*What needs to be done*.
Whatever precedes the line containing "Task: Click the" is not copied; that line and every line after it through the final one below are copied exactly, except pictures.

(Records excerpted from a collection)
☆ ☆ ☆ ☆ ☆ ☆ ☆

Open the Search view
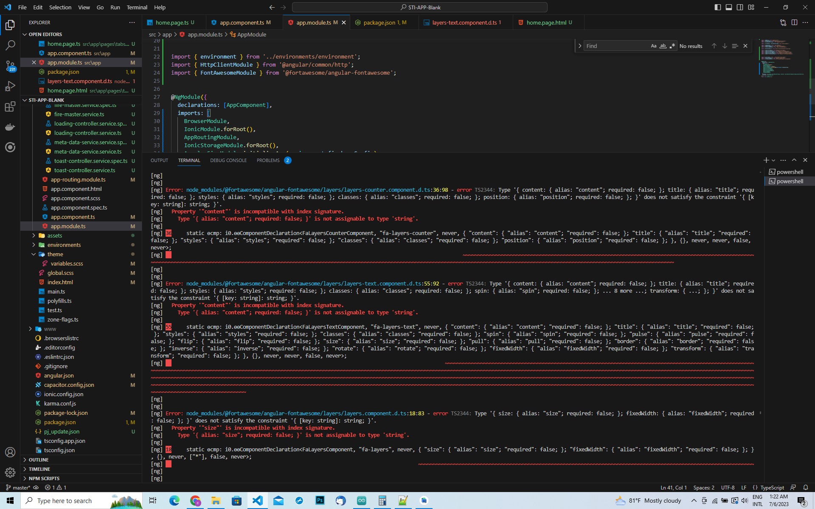 coord(10,45)
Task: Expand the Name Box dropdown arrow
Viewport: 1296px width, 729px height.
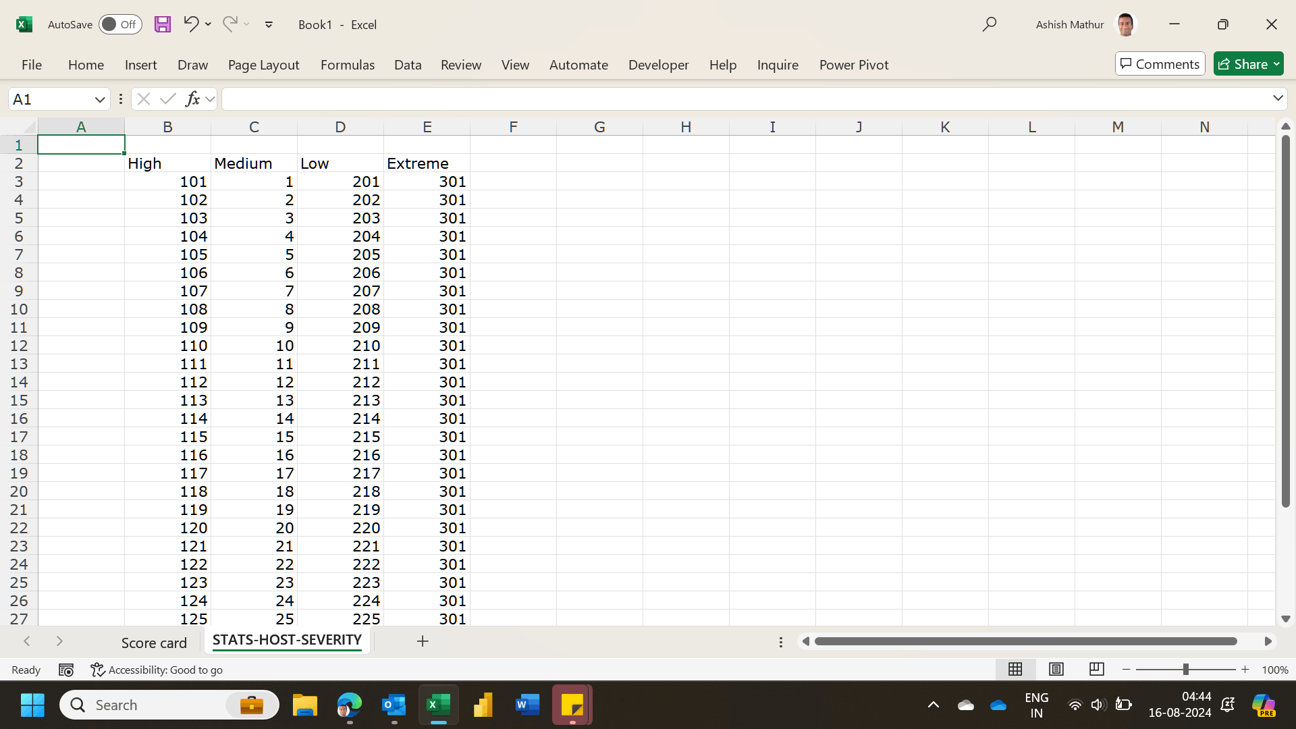Action: point(100,99)

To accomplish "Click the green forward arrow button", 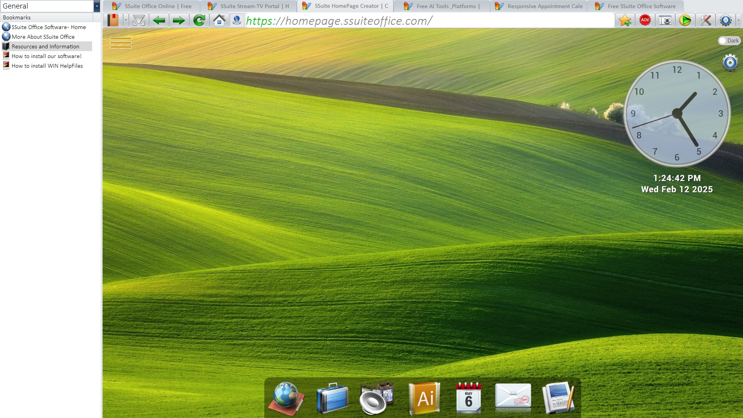I will (179, 21).
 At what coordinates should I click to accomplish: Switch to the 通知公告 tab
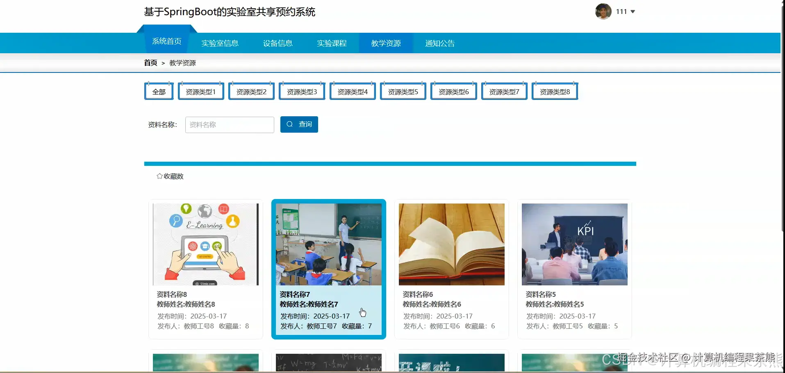(439, 43)
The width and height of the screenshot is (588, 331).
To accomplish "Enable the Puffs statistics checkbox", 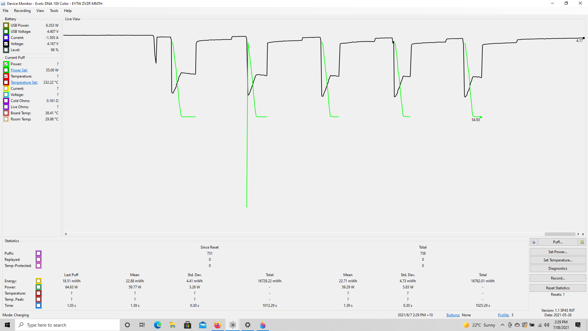I will 39,253.
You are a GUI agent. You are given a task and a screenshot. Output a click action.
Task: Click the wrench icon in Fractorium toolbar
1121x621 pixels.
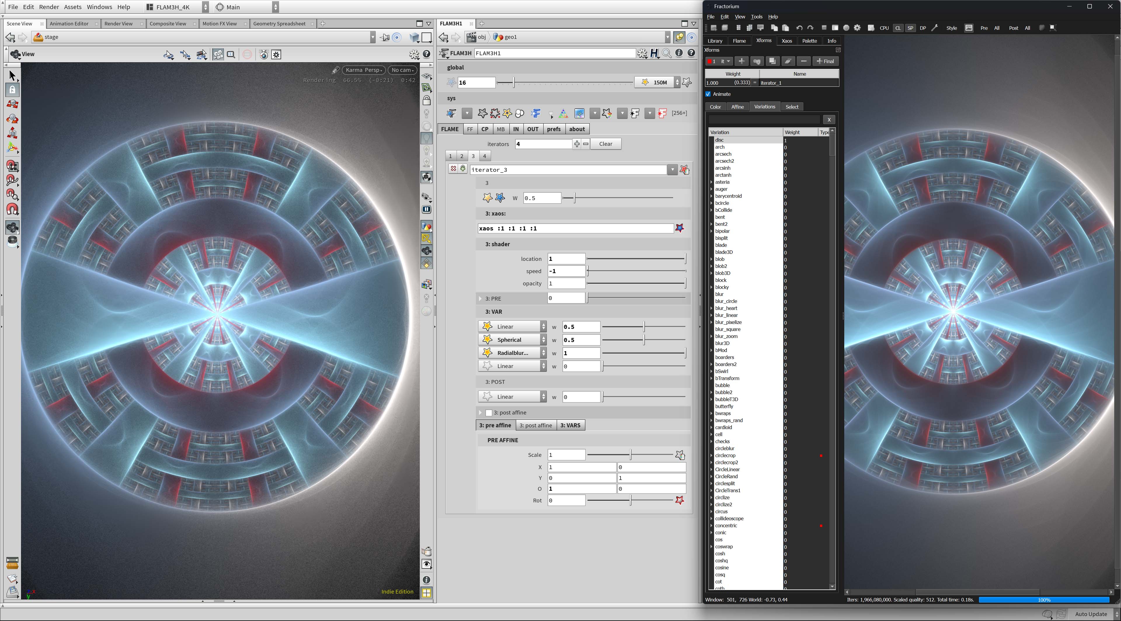pyautogui.click(x=935, y=27)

☆ ☆ ☆ ☆ ☆ ☆ ☆

*Task response*.
Task: Click the wrench icon in Fractorium toolbar
1121x621 pixels.
pyautogui.click(x=935, y=27)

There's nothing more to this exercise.